• **Problem requirements**: Please update the material below by swapping every "computer-use agent" for "desktop automation agent", leaving everything else unchanged.

------------

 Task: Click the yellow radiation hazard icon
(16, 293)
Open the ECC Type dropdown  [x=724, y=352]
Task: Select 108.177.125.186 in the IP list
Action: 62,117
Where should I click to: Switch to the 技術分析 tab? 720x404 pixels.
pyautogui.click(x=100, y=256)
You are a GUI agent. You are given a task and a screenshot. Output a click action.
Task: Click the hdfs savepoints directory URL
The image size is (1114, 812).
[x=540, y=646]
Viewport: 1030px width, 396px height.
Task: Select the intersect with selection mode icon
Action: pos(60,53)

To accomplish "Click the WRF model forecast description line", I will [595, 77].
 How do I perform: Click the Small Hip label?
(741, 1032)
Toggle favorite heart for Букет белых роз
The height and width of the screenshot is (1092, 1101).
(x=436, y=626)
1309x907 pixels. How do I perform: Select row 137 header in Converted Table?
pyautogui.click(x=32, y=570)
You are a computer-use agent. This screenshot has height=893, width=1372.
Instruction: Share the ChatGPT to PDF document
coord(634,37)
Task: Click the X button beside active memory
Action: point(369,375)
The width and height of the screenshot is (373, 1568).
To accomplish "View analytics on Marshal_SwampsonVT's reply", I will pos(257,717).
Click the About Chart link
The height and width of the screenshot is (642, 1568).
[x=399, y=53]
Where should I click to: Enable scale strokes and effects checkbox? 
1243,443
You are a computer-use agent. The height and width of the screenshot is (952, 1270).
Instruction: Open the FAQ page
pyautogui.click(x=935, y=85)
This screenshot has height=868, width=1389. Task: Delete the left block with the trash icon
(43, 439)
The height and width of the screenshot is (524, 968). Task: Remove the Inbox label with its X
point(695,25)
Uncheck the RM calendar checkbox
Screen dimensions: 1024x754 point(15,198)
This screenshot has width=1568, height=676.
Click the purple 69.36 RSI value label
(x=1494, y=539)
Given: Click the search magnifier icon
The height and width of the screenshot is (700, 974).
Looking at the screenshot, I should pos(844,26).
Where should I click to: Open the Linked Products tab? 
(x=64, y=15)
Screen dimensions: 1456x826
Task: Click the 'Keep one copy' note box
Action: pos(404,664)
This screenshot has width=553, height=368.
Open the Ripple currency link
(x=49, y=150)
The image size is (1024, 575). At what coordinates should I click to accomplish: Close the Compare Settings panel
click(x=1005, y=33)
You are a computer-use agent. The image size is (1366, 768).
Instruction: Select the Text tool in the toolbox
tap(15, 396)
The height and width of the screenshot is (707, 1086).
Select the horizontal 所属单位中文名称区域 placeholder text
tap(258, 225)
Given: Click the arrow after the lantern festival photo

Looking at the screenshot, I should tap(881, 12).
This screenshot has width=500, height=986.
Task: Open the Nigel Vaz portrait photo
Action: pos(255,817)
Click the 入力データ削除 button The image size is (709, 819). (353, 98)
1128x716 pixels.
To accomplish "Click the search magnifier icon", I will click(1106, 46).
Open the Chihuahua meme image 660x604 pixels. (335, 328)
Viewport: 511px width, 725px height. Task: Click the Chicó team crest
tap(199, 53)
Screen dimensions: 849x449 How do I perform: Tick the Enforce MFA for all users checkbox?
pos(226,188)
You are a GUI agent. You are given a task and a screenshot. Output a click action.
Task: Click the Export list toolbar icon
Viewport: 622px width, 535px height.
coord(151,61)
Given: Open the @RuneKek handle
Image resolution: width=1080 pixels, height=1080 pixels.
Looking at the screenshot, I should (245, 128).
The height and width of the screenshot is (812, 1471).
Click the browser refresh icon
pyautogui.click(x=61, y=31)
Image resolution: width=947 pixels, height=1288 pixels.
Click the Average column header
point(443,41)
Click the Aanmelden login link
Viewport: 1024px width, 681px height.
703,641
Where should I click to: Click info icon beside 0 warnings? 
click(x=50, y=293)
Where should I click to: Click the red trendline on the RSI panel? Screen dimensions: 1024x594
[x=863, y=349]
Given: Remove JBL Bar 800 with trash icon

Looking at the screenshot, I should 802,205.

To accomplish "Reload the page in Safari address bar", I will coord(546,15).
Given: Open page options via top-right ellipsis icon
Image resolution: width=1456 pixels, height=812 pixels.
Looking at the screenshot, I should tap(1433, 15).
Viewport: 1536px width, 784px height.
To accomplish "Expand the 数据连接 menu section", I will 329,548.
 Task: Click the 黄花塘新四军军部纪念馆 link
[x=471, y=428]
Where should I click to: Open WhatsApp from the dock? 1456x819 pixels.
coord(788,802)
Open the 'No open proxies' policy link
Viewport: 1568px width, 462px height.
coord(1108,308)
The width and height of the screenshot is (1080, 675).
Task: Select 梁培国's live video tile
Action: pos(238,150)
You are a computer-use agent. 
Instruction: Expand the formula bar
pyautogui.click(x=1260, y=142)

------------

• **Worked answer**:
 Task: Click the yellow radiation hazard icon
(16, 293)
Open the ECC Type dropdown  [x=724, y=352]
Task: Select 108.177.125.186 in the IP list
Action: 62,117
Where should I click to: Switch to the 技術分析 tab? 720x404 pixels.
pyautogui.click(x=100, y=256)
You are a GUI agent. You are given a task and a screenshot. Output a click action.
Task: Click the hdfs savepoints directory URL
The image size is (1114, 812).
[x=540, y=646]
Viewport: 1030px width, 396px height.
Task: Select the intersect with selection mode icon
Action: pos(60,53)

To accomplish "Click the WRF model forecast description line", I will [595, 77].
 How do I perform: Click the Small Hip label?
(741, 1032)
Toggle favorite heart for Букет белых роз
The height and width of the screenshot is (1092, 1101).
(x=436, y=626)
1309x907 pixels. How do I perform: Select row 137 header in Converted Table?
pyautogui.click(x=32, y=570)
You are a desktop automation agent. This screenshot has height=893, width=1372.
Instruction: Share the ChatGPT to PDF document
coord(634,37)
Task: Click the X button beside active memory
Action: point(369,375)
The width and height of the screenshot is (373, 1568).
To accomplish "View analytics on Marshal_SwampsonVT's reply", I will pos(257,717).
Click the About Chart link
The height and width of the screenshot is (642, 1568).
[x=399, y=53]
Where should I click to: Enable scale strokes and effects checkbox? 
1243,443
You are a desktop automation agent. The height and width of the screenshot is (952, 1270).
Instruction: Open the FAQ page
pyautogui.click(x=935, y=85)
This screenshot has height=868, width=1389. Task: Delete the left block with the trash icon
(43, 439)
The height and width of the screenshot is (524, 968). Task: Remove the Inbox label with its X
point(695,25)
Uncheck the RM calendar checkbox
Screen dimensions: 1024x754 point(15,198)
This screenshot has width=1568, height=676.
Click the purple 69.36 RSI value label
(x=1494, y=539)
Given: Click the search magnifier icon
The height and width of the screenshot is (700, 974).
Looking at the screenshot, I should pos(844,26).
Where should I click to: Open the Linked Products tab? 
(x=64, y=15)
Screen dimensions: 1456x826
Task: Click the 'Keep one copy' note box
Action: pos(404,664)
This screenshot has width=553, height=368.
Open the Ripple currency link
(x=49, y=150)
The image size is (1024, 575). At what coordinates should I click to accomplish: Close the Compare Settings panel
click(x=1005, y=33)
You are a desktop automation agent. The image size is (1366, 768).
Instruction: Select the Text tool in the toolbox
tap(15, 396)
The height and width of the screenshot is (707, 1086).
Select the horizontal 所属单位中文名称区域 placeholder text
tap(258, 225)
Given: Click the arrow after the lantern festival photo

Looking at the screenshot, I should tap(881, 12).
This screenshot has width=500, height=986.
Task: Open the Nigel Vaz portrait photo
Action: pos(255,817)
Click the 入力データ削除 button The image size is (709, 819). (353, 98)
1128x716 pixels.
To accomplish "Click the search magnifier icon", I will click(1106, 46).
Open the Chihuahua meme image 660x604 pixels. (335, 328)
Viewport: 511px width, 725px height. Task: Click the Chicó team crest
tap(199, 53)
Screen dimensions: 849x449 How do I perform: Tick the Enforce MFA for all users checkbox?
pos(226,188)
You are a GUI agent. You are given a task and a screenshot. Output a click action.
Task: Click the Export list toolbar icon
Viewport: 622px width, 535px height.
coord(151,61)
Given: Open the @RuneKek handle
Image resolution: width=1080 pixels, height=1080 pixels.
Looking at the screenshot, I should (245, 128).
The height and width of the screenshot is (812, 1471).
Click the browser refresh icon
pyautogui.click(x=61, y=31)
Image resolution: width=947 pixels, height=1288 pixels.
Click the Average column header
point(443,41)
Click the Aanmelden login link
Viewport: 1024px width, 681px height.
703,641
Where should I click to: Click info icon beside 0 warnings? 
click(x=50, y=293)
Where should I click to: Click the red trendline on the RSI panel? Screen dimensions: 1024x594
[x=863, y=349]
Given: Remove JBL Bar 800 with trash icon

Looking at the screenshot, I should 802,205.

To accomplish "Reload the page in Safari address bar", I will coord(546,15).
Given: Open page options via top-right ellipsis icon
Image resolution: width=1456 pixels, height=812 pixels.
Looking at the screenshot, I should tap(1433, 15).
Viewport: 1536px width, 784px height.
To accomplish "Expand the 数据连接 menu section", I will 329,548.
 Task: Click the 黄花塘新四军军部纪念馆 link
[x=471, y=428]
Where should I click to: Open WhatsApp from the dock? 1456x819 pixels.
coord(788,802)
Open the 'No open proxies' policy link
Viewport: 1568px width, 462px height.
coord(1108,308)
The width and height of the screenshot is (1080, 675).
Task: Select 梁培国's live video tile
Action: pos(238,150)
You are a desktop automation agent. 
Instruction: Expand the formula bar
pyautogui.click(x=1260, y=142)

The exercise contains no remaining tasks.